‘Ken jij De kikker van Paulus Potter?’
Ik stel de vraag aan een vriendin die goed kan kijken. Bovendien komt ze hier regelmatig.
‘De kikker’ van Paulus Potter?’
Ik hoor dat ze nog nooit van De kikker van Paulus Potter gehoord heeft. Ik hoor ook dat ze niet onwelwillend staat tegenover een kennismaking.
Waarschijnlijk is ze De kikker al weer vergeten als ik we na een lange gang langs vertrouwde gezichten aankomen in de zaal waar ook De kikker hangt.
‘Zie hier: De kikker’, zegt ik iets te theatraal. We staan stil voor De stier van Paulus Potter.
Ik zie haar ogen gaan. Ik zie dat ze hem ziet. Ik zie ook dat ze hem voor het eerst echt ziet.

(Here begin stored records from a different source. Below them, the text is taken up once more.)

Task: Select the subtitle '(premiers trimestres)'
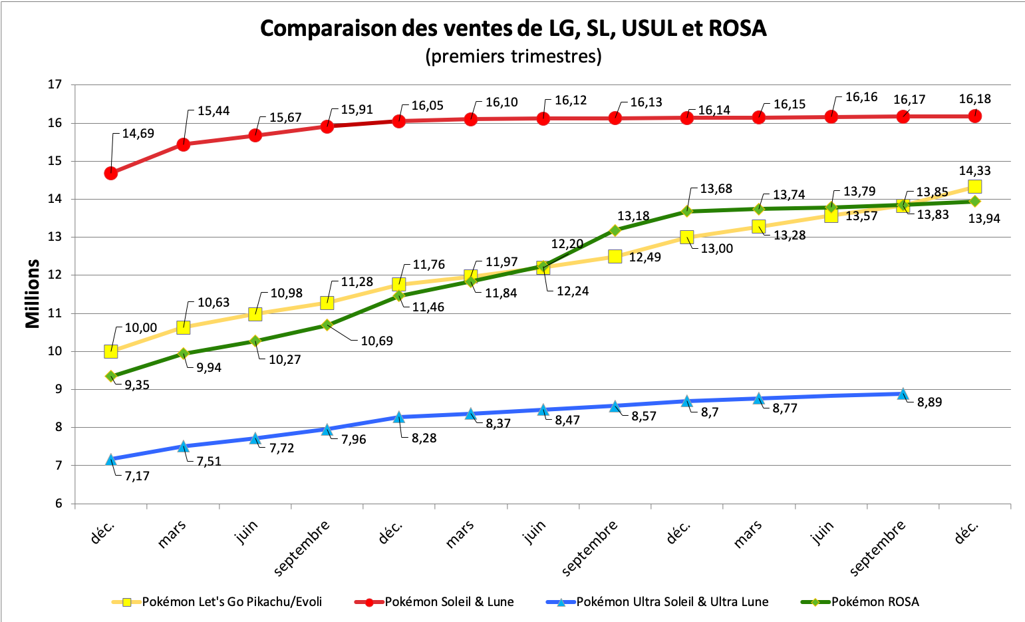click(x=513, y=56)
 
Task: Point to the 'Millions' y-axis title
click(x=32, y=293)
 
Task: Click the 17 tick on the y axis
click(x=55, y=84)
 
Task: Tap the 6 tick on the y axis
click(x=58, y=504)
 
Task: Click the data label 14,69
click(x=138, y=133)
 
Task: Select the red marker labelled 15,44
click(x=183, y=144)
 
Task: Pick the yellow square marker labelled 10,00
click(x=111, y=351)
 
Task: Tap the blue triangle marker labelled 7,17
click(x=111, y=459)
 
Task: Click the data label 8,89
click(x=929, y=402)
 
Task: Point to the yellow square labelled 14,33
click(x=974, y=186)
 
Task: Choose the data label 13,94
click(x=984, y=218)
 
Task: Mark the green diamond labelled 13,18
click(x=615, y=230)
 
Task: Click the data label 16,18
click(x=974, y=99)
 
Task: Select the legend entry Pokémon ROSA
click(x=875, y=602)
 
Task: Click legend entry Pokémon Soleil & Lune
click(x=449, y=602)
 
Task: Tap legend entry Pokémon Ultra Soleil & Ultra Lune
click(x=672, y=602)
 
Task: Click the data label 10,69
click(x=376, y=341)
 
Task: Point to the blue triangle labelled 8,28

Hoewel ik De kikker al kende, kan ook ik mijn ogen niet van hem afhouden. Terwijl ik kijk, snap ik net als de vorige keer en al heel wat keren daarvoor niet wat hij hier doet. Hier in dit gezelschap, verdreven uit zijn eigen omgeving. Er is nergens water te bekennen. Naar dat water was ik natuurlijk onmiddellijk op zoek gegaan nadat de kikker mijn aandacht had weten te trekken. Ik vond het niet, geen plas, geen poel, geen sloot, niets, zelfs geen vermoeden van water.
Nu we samen kijken, kan ik ook haar vragen het water te zoeken. Misschien zie ik iets over het hoofd. Zij deelt mijn conclusie.
Voordat we verder gaan, werp ik nog een blik op de vogel rechtsboven in de hoek. Het heet een leeuwerik te zijn, maar het lukt me niet om er een leeuwerik in te zien. Voor mij is het een mus met buitenproportioneel grote vleugels die probeert om bij wijze van roofvogel biddend een sur place te maken.
De stier. Toen ik het schilderij voor het eerst zag – tijdens een excursie in het kader van de lessen kunstgeschiedenis en –beschouwing op de middelbare school – hing het niet op zijn plaats. Het Mauritshuis werd ook toen gerenoveerd. Toen stelde ik me er veel van voor, maar toen ik er eenmaal voor stond, vond ik het vooral groot. Iets aan de stier beviel me niet. Zijn kop was te jong voor zijn lichaam. Zoiets dacht ik te zien. Toen keek ik niet verder. Ik had de stier en dus De stier gezien.
De stier van Paulus Potter hoort in Het Mauritshuis, maar was tijdens de verbouwing te zien in het Gemeentemuseum Den Haag. En nu is het doek weer thuis.